Merhaba, ben tüm unuttuklarına dahil varlığım. Yazana kadar kim bilir daha kaç mum sönecek, kaç kişi göçecek.. Uzun zaman sonra kelimelerle oynamamın ne gereği var bilmiyorum. Hemde böyle bir akşamda.. Aslında içindem hiçbir şey söylemek gelmiyor. Ne kendimi ne de seni üzecek halim var. Bu kadar kötü olabileceğini, kötü gideceğini düşünmemiştim. Her şeyin tozpembe olmayacağını, bunun imkansız olduğunu biliyordum. Belkide ben pembeyi sevmiyordum. Ben sevmeyi zorunluluk sayıyormuşum. Her insanın birini sevmesi zorundaymış gibi. Sonradan öğrendim öyle olmadığını. Birini yada bir şeyi sevmenin ne kadar zor olduğunu yaşayarak anlayabilirsin demişti, haklıydı..
Onu tanımıyordum ama söylediklerinin doğruluğuna inanıyordum. Hiç görmemiş olmama rağmen. Şu aşamada sorarsan neyden bahsediyorsun diye, hiçbir fikrim yok derim. Çünkü sevmek, sevilmek fikri olmayanların becerebildiği bir oyun. Dersen ki oyunlar kurallara göre oynanır.. Bence bu bir kumar, blöf, yalan.. En zengininden en fakirine kadar hiçbir varlık gerektirmeden oynanan bu kumar.. Kumar masalarında elbet biri kazanır yada şansı yaver gidenler dengeli bir şekilde bölüşür. Diğer bir ihtimal herkesin kaybetmesidir. Buna ben de dahilim. Diyeceksin ki elbet biri kazanmalı. Ben ne kazandığımı biliyorum ne de kaybettiğimi. Sürüklenip gidiyorum. Memnun muyum? hiç bilmiyorum. Belkide acı çekmeyi seviyorum. Acı çekmek.. onun ne demek olduğunu hatırlamaz gibiyim. Ne gözümde bir yaş, ne kalbimde bir sızı, ne sıcak nefesim.. Onlarda terk edip gittiler. Sırada tek tek dökülen saçlarım var...

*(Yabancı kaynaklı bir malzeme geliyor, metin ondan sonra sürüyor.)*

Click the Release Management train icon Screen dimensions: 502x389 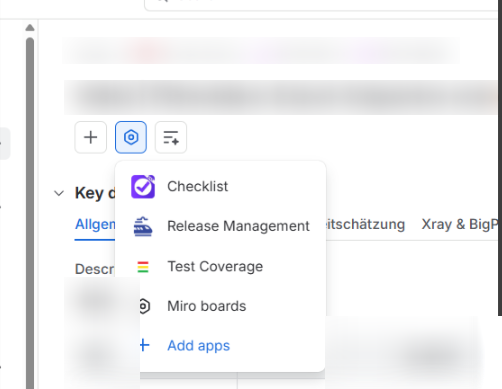(x=143, y=226)
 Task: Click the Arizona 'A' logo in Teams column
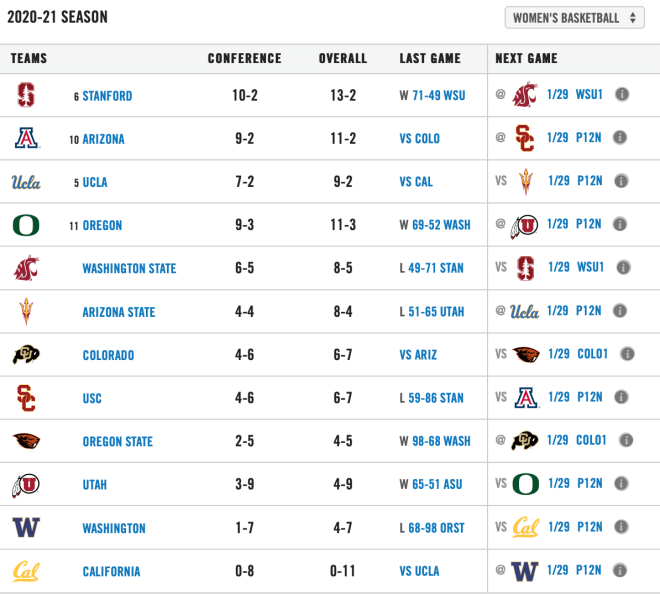point(27,138)
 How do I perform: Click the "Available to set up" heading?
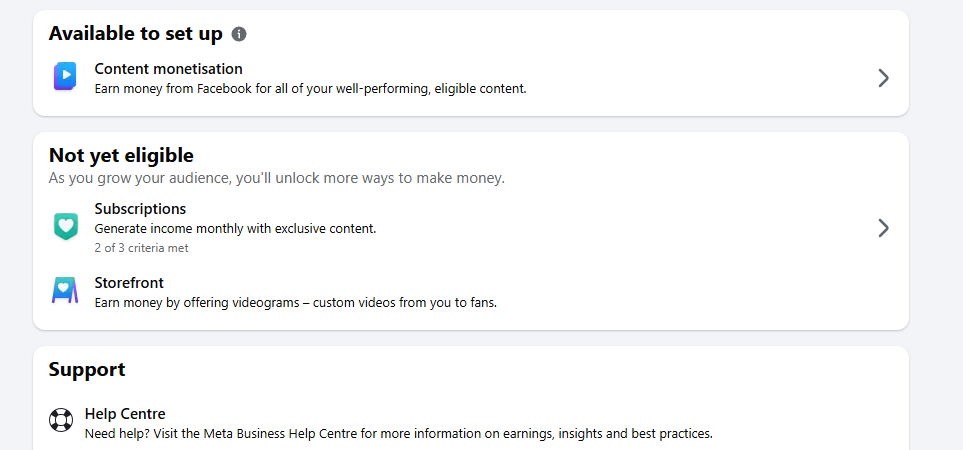(135, 33)
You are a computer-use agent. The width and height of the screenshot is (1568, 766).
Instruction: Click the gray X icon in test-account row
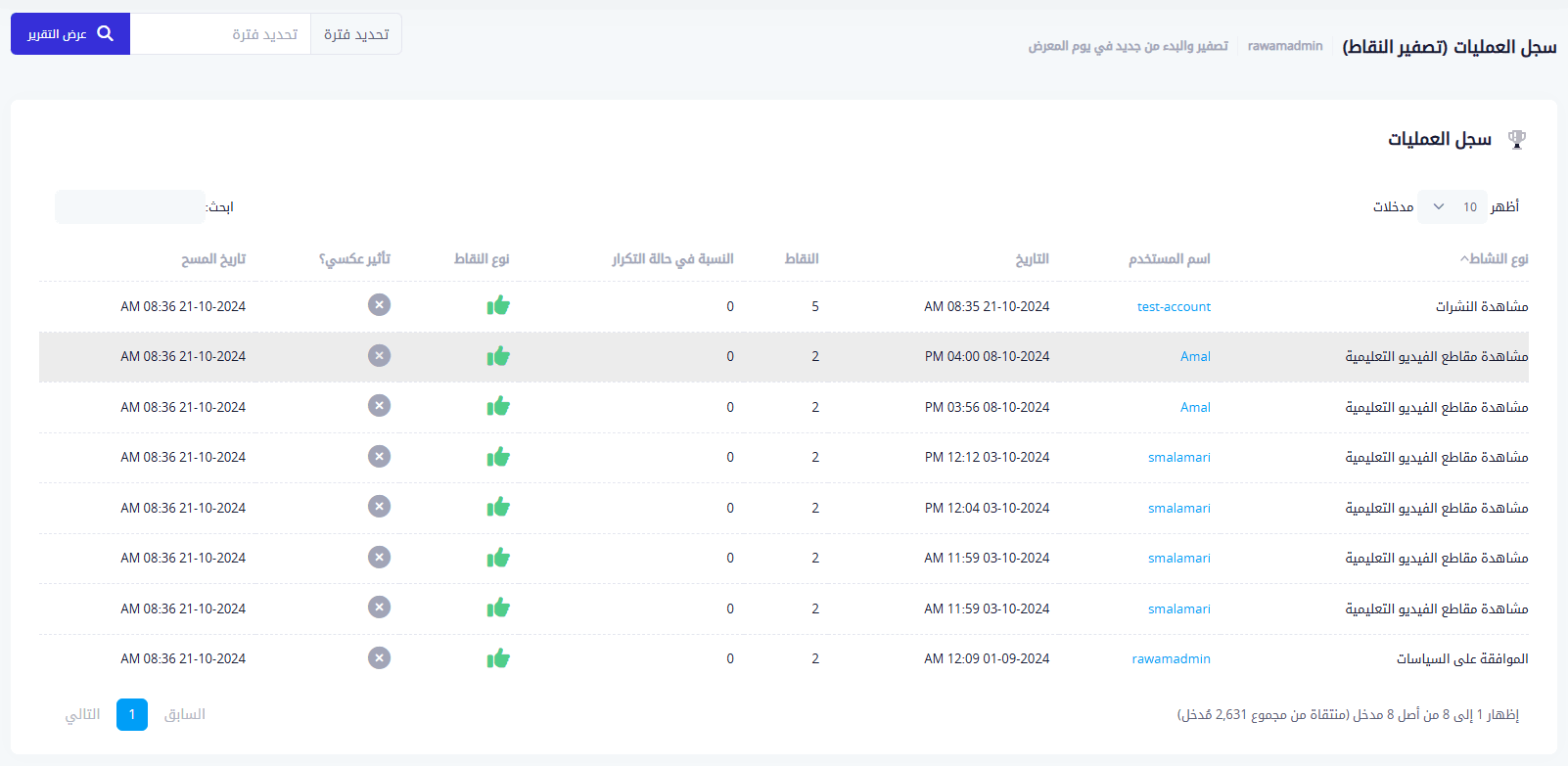(379, 305)
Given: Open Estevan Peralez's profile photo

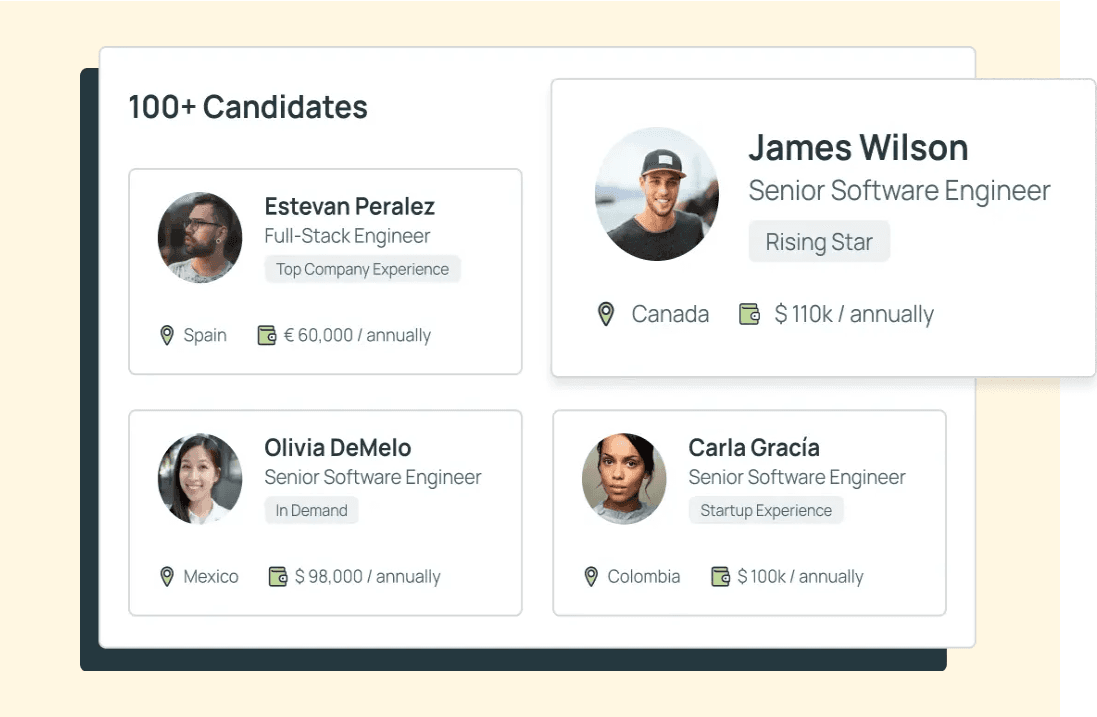Looking at the screenshot, I should click(200, 238).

En başından beri söylemek istediğim bir şey vardı. Tüm eveleyip gevelemem bu yüzden..
Ben bir kalp arıyorum, hiç buralarda gördün mü?
Saf ve temiz...
Zamanla alay eden ben, bunun ne demek olduğunu şimdilerde anlıyorum. Bilmediğim o kadar çok şey varmış ki bu hayatta ve hala bilmediklerim... Sorular sorup kendimden cevaplar bekliyorum. Uzun zamandan beri cevap vermemi bekliyorum. Zaman o kadar çabuk geçti ki...

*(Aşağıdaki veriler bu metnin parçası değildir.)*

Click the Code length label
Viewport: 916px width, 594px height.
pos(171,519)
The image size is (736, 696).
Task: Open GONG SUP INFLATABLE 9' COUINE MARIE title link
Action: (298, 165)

Bulamadığım, bulamayacağım bir şey arıyor gibiyim. Bulursam memnun kalır mıyım? hiçbir fikrim yok. Sahi, ben bir kalp arıyordum. Hala cevap vermedin. Yoksa görmedin mi? Hay Allah! En çokta sana bağlamıştım ümidimi görmüşsündür diye..
Üzülmeli miyim? Bana yakışmaz.
Ağlamalı mıyım? Zorlarsam belki, o da birkaç damla.
Unutmalı mıyım? Pes etmek yok.
Sevmeli miyim? Ama benim bir kalbe ihtiyacım var. Kalpsiz insanlar sevemezler, sevdiklerini düşünürler ve bu da hiçbir zaman gerçek olmaz, olmayacak. Bu dünyadaki en kötü şey belkide kalpsizlerin hiçbir zaman sevemeyecek oluşları ve kendilerini avutuşları...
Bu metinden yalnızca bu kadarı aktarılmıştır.